Я шлепнулась на табуретку. Я отбросила его руку. Я хлопала глазами и открывала рот, как вытащенный из пруда карась. Ману с минуту наблюдал за мной, затем засмеялся и пошел спать. А я, испуганная и взбудораженная, заснула лишь под утро с твердой мыслью: «Повыгоняю всех к чертовой матери!»
Разумеется, я никого не выгнала. Наутро все опять проспали, опять носились по коридору с вытаращенными глазами, опять хлопали двери и стучали ботинки, а к вечеру мне уже казалось, что неожиданный поцелуй на кухне мне приснился или почудился от усталости. Ману по крайней мере ничем о нем не напоминал, и я успокоилась. Мало ли что на человека найдет…

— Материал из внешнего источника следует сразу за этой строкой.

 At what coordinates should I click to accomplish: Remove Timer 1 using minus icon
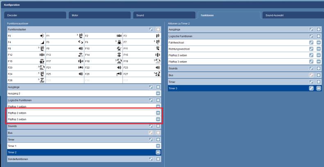click(158, 146)
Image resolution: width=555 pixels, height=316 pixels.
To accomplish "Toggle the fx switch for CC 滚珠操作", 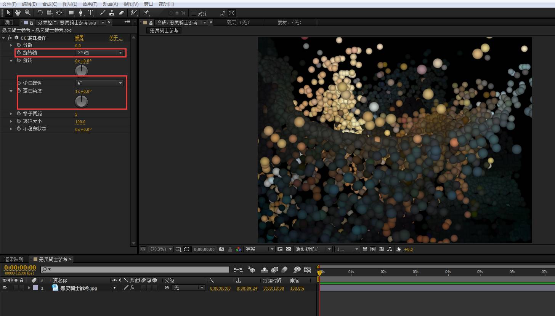I will pos(10,38).
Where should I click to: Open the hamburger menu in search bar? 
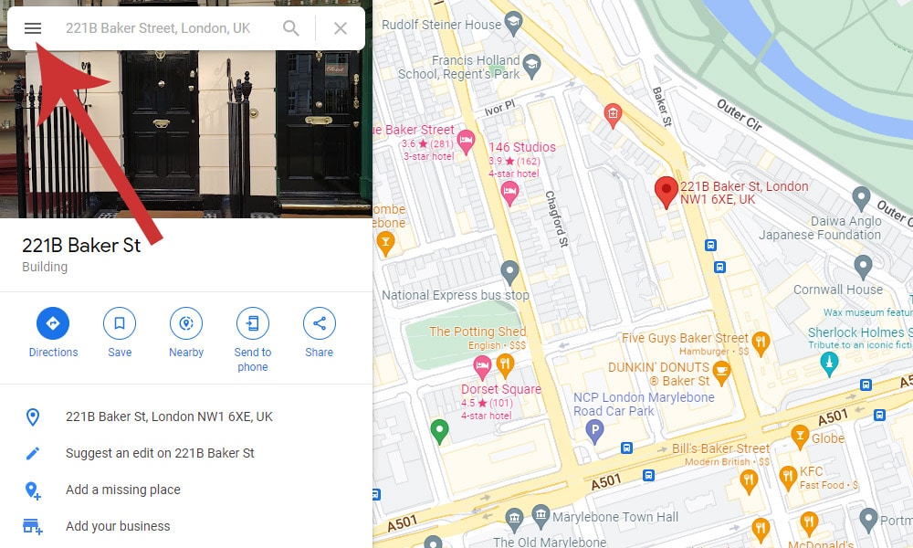tap(33, 28)
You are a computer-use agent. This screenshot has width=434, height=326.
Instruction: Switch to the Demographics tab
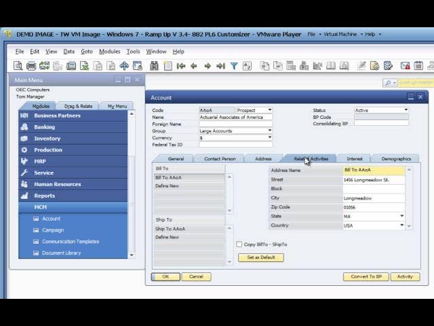point(396,159)
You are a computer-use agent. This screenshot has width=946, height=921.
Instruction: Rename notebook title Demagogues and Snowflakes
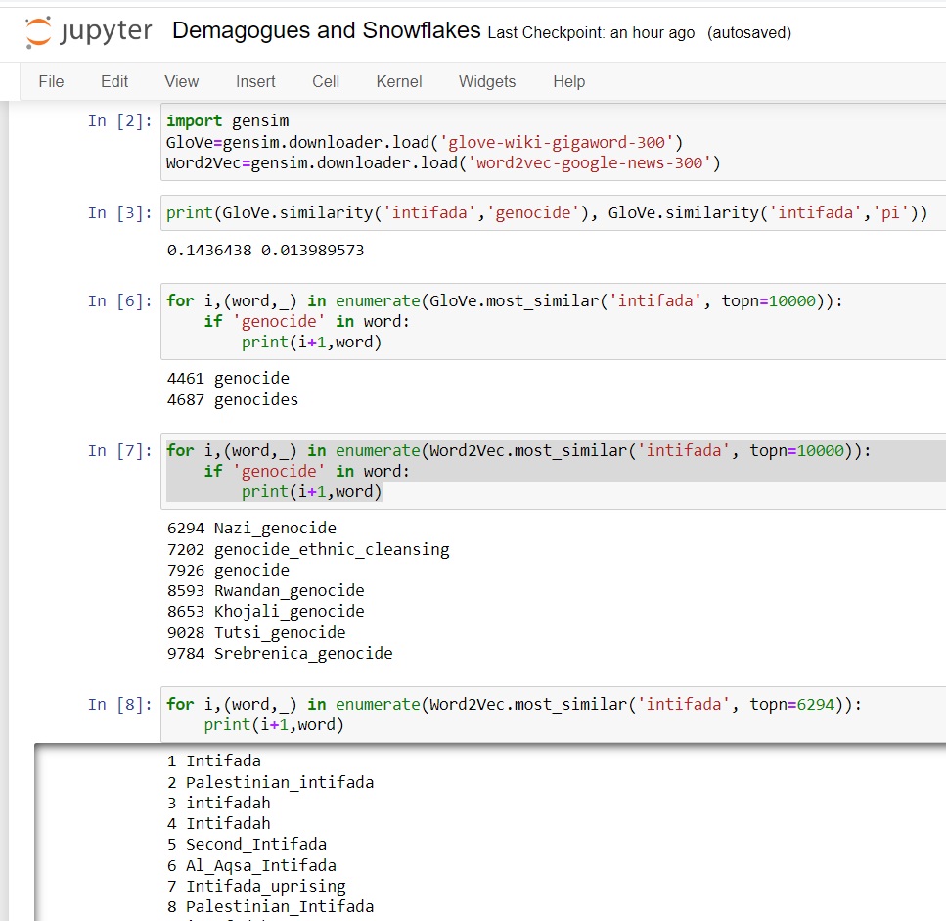click(x=326, y=31)
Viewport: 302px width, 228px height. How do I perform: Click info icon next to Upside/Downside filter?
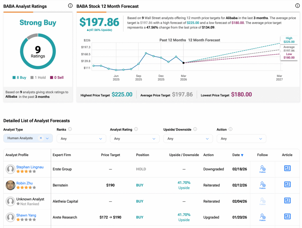pos(195,129)
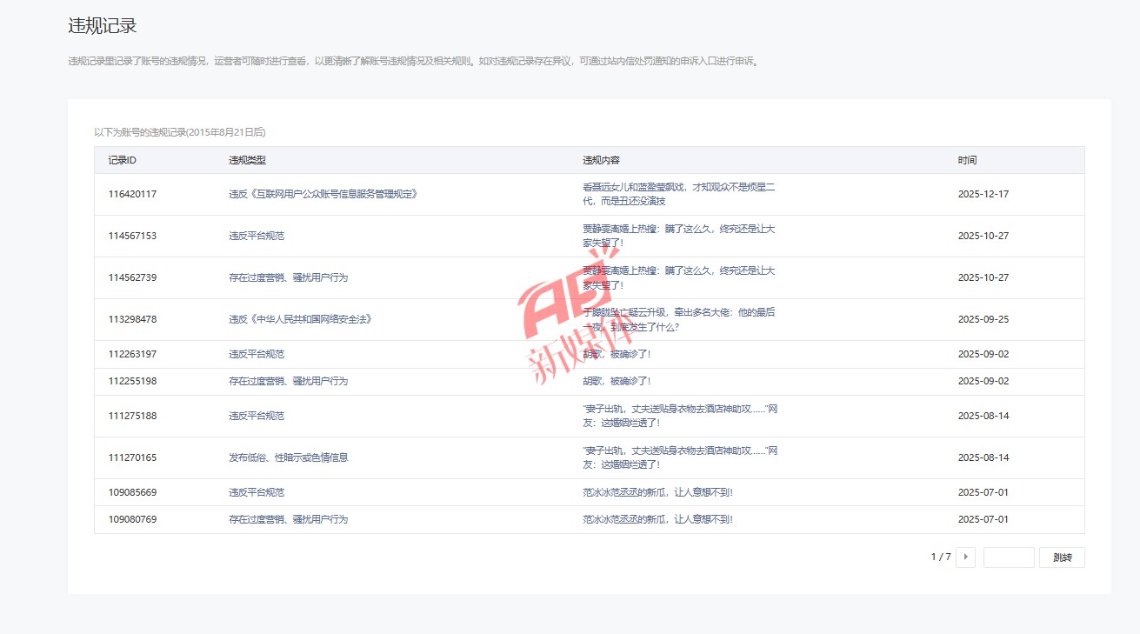Click violation type 违反《互联网用户公众账号信息服务管理规定》

323,194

Шло время. Я понемногу привыкала к своим квартирантам. Привыкала к незнакомому певучему языку, на котором они говорили между собой, привыкала к их мягким голосам, к тому, что по утрам Жозе поет в ванной самбы, а Мария громко читает стихи, перевесила повыше полочки в коридоре, которые Ману время от времени сшибал то головой, то плечами, привыкла постоянно объяснять значение того или иного русского слова. В ванной теперь сохли разноцветные футболки, майки и рубашки: российской черно-серой гаммы бразильцы не признавали. В коридоре на стенке повис огромный желто-зеленый бразильский флаг: с моего разрешения его прибил Жозе. Я даже полюбила их музыку, красоту которой понимаешь лишь тогда, когда слушаешь ее изо дня в день. Мария попыталась научить меня танцевать самбу, я в ответ показала ей цыганскую венгерку. Особых результатов мы обе не достигли, зато нахохотались вволю.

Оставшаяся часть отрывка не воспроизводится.